The output is as expected:

Tree(start, [Tree(add\_expr, [Token(NUMBER, '1'), Token(NUMBER, '1')])])
Tree(start, [Tree(sub\_expr, [Token(NUMBER, '2'), Token(NUMBER, '1')])])
Tree(start, [Tree(sub\_expr, [Token(NUMBER, '3'), Token(NUMBER, '2')])])

Note that this example just prints the parse tree as before. Let’s transform it to something more useful:

from lark import Lark, Transformer

grammar = """
start: add\_expr
     | sub\_expr

add\_expr: NUMBER "+" NUMBER -> add\_expr

sub\_expr: NUMBER "-" NUMBER -> sub\_expr

%import common.NUMBER
%ignore " "
"""

add_expr and sub_expr on the right hand side of the grammar rules are the names of the functions that are to be applied when a rule is successfully parsed. Let’s write them:

class CalcTransformer(Transformer):

    def add\_expr(self, args):
        return int(args[0]) + int(args[1])
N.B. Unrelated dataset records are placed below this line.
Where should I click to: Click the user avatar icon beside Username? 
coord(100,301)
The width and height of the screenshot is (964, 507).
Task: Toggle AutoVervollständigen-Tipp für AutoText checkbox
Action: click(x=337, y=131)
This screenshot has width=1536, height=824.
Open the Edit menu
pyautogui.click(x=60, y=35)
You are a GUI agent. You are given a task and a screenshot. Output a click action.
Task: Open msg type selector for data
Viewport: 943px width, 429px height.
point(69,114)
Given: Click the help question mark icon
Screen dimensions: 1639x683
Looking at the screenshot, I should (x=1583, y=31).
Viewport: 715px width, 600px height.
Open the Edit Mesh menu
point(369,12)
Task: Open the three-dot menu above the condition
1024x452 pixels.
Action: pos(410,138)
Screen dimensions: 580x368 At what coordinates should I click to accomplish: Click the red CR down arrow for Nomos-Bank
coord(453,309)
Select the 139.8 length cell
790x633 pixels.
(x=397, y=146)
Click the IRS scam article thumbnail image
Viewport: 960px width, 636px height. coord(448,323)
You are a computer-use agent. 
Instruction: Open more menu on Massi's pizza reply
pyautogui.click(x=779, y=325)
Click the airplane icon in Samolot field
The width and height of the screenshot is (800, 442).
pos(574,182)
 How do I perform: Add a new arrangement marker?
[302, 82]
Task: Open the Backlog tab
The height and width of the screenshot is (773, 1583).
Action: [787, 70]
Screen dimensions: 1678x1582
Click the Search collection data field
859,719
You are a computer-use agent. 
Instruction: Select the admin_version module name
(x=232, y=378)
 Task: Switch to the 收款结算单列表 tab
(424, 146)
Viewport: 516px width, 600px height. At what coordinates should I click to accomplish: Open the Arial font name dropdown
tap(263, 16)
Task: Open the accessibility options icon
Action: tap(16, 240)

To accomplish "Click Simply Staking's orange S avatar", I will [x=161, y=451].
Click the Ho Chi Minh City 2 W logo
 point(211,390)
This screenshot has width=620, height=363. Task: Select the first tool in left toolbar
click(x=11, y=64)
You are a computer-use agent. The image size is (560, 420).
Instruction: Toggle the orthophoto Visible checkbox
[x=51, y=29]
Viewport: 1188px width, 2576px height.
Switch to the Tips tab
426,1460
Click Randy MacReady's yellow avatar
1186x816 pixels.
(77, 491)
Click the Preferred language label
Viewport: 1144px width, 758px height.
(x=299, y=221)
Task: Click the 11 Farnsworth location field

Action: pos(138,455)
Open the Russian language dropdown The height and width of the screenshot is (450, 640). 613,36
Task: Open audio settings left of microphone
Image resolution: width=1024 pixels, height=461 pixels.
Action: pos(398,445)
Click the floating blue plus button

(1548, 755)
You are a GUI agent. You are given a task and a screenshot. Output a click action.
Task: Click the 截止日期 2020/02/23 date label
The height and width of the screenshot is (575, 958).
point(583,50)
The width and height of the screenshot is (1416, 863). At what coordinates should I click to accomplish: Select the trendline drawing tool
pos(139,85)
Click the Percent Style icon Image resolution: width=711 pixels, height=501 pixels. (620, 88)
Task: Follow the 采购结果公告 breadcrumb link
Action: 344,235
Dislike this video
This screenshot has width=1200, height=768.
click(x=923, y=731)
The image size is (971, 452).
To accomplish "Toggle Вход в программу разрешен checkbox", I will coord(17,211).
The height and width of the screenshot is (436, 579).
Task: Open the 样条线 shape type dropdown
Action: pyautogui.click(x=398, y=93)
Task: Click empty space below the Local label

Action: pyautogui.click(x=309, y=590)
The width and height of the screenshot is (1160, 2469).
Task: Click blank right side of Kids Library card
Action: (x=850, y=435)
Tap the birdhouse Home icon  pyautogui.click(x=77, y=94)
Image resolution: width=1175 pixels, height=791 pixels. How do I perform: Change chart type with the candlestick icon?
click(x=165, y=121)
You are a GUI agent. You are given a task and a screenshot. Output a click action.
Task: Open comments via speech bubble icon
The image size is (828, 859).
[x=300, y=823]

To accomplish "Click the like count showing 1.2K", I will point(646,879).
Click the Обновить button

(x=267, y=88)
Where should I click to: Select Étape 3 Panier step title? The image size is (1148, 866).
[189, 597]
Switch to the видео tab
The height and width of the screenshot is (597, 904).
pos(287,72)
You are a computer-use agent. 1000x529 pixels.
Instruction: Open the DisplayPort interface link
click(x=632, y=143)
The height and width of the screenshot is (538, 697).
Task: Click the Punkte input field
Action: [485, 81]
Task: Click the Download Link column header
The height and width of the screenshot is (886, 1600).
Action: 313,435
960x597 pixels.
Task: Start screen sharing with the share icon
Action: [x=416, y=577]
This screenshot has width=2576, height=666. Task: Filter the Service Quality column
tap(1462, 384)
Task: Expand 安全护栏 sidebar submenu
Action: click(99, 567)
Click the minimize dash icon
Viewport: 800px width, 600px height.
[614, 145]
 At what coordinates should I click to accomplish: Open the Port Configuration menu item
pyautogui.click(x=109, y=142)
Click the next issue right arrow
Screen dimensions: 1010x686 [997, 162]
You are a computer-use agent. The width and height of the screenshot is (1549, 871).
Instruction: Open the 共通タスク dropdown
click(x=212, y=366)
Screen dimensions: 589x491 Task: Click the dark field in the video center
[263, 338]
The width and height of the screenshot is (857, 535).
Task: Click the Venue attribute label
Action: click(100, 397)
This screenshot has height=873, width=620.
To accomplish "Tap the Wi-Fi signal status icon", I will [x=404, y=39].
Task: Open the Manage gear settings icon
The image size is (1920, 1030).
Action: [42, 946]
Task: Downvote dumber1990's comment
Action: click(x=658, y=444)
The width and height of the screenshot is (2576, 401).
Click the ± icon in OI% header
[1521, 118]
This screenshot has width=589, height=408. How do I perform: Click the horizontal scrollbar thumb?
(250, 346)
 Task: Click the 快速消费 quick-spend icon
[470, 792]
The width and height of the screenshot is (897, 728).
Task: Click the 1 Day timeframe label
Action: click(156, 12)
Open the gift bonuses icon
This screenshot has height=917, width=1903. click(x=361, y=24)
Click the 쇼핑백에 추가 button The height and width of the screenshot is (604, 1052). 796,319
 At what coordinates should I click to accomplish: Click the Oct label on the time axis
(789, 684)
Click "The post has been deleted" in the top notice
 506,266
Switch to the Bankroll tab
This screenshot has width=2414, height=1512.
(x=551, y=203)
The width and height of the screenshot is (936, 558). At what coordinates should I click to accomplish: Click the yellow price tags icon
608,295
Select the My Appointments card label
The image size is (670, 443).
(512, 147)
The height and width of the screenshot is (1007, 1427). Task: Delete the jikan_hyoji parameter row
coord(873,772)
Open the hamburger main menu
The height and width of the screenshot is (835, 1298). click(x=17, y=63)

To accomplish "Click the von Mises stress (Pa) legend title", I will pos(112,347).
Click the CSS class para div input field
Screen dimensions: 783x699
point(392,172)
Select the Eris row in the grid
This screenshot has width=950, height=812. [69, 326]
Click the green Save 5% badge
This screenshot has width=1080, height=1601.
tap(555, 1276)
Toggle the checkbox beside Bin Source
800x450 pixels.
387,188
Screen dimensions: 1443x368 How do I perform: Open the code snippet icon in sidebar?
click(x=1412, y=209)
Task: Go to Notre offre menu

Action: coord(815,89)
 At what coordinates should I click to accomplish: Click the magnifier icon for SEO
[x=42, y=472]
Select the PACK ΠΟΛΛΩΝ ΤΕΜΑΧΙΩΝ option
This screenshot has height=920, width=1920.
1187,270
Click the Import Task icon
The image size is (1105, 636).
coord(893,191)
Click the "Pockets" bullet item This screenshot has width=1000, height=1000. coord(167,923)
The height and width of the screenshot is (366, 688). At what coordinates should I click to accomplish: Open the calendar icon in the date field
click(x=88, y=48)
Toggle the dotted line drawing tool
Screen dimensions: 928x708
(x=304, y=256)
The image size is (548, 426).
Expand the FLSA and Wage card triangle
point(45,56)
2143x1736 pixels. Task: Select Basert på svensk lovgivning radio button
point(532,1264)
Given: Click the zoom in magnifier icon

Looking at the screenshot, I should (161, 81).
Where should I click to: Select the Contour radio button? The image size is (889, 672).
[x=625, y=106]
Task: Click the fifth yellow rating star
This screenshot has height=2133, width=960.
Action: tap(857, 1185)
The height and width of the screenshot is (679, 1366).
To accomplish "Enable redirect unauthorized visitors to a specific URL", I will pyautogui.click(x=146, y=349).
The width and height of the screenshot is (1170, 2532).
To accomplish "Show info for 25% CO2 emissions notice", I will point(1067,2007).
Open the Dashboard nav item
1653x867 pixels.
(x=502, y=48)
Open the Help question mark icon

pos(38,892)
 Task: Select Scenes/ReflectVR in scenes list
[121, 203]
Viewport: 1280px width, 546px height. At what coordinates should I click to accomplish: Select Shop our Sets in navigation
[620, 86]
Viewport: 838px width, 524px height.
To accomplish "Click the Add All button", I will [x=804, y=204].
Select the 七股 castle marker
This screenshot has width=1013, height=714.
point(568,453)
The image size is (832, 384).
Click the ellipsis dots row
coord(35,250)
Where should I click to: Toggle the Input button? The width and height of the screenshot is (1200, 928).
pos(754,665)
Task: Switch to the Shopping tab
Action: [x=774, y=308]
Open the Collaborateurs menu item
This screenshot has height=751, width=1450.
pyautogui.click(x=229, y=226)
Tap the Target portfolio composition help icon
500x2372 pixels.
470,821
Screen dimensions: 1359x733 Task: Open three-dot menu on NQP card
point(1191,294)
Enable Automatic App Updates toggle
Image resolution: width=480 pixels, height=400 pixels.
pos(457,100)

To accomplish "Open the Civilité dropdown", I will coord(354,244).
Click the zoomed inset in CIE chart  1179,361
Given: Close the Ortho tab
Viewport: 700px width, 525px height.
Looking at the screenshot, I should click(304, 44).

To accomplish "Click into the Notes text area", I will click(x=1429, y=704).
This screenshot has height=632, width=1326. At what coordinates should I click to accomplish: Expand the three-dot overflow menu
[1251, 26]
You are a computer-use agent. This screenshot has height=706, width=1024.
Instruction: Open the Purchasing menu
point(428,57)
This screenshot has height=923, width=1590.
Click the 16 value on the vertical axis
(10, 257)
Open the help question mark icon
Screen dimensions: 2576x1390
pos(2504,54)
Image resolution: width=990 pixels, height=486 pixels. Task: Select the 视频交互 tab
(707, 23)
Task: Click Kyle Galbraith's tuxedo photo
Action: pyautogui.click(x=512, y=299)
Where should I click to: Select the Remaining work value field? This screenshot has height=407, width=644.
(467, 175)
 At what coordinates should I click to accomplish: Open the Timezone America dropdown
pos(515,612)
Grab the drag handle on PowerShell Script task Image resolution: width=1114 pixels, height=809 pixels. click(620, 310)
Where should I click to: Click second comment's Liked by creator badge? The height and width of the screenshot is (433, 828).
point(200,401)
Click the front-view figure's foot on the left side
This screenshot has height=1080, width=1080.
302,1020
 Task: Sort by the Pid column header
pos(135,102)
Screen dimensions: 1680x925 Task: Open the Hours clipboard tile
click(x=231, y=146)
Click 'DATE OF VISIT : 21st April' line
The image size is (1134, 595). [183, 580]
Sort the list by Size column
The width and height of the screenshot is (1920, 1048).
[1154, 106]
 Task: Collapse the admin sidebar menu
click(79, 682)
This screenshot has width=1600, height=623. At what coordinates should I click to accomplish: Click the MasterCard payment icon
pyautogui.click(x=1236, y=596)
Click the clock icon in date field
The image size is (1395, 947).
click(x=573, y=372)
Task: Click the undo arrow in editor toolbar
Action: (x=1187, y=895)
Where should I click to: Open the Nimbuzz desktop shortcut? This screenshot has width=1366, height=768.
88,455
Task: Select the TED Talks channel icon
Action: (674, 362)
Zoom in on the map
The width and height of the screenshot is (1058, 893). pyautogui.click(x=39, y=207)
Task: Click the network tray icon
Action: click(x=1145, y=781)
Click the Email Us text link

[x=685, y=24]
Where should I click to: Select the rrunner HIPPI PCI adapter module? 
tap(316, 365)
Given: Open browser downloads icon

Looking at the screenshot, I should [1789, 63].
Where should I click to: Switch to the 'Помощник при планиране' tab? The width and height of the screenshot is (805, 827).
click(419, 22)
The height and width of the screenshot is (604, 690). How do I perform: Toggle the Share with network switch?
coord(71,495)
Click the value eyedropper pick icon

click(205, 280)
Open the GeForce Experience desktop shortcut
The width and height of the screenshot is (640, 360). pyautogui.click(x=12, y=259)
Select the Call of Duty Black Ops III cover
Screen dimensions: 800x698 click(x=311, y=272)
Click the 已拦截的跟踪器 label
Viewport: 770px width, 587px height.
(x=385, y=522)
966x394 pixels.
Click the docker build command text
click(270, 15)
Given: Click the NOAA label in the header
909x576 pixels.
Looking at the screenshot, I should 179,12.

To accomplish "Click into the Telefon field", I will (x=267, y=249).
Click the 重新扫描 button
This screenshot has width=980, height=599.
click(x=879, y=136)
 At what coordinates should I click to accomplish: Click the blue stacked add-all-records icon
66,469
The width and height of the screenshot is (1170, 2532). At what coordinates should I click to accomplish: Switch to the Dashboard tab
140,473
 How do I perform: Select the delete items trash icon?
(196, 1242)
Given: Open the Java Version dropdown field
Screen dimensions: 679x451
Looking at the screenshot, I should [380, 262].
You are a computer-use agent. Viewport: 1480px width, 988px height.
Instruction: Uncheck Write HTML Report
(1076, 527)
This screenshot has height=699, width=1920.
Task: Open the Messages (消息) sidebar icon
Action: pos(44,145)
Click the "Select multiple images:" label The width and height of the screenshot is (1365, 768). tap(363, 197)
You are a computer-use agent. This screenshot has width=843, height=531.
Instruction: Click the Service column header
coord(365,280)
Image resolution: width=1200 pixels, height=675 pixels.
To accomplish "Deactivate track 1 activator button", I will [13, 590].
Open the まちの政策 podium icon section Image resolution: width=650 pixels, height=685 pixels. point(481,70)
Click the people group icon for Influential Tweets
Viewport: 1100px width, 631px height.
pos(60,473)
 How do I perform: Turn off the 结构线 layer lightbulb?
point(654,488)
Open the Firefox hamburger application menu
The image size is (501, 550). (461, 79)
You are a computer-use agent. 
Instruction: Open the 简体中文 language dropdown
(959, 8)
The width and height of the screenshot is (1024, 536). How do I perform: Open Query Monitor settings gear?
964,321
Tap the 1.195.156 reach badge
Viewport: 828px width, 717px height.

    def sub\_expr(self, args):
        return int(args[0]) - int(args[1])

Uh. For instance, when parsing

2-1

args[0] will contain "2" and args[1] will contain "1" . In our transformer functions we convert both to integers and add or subtract them returning the result. Now create the Lark object:

parser = Lark(grammar, parser='lalr', 
    transformer=CalcTransformer())

For it to be able to accept transformers the parser needs to be a LALR parser. We are finally ready to parse:

def main():
    print(parser.parse("1+1"))
    print(parser.parse("2-1"))
    print(parser.parse("3 - 2"))

if \_\_name\_\_ == '\_\_main\_\_':
    main()

The output is now:

Tree(start, [2])
Tree(start, [1])
Tree(start, [1])

Better? 1+1 is 2, 2–1 is1 and 3–2 is also 1.

Of course this is just scratching the surface. If you are interested, you can find the full examples on Github.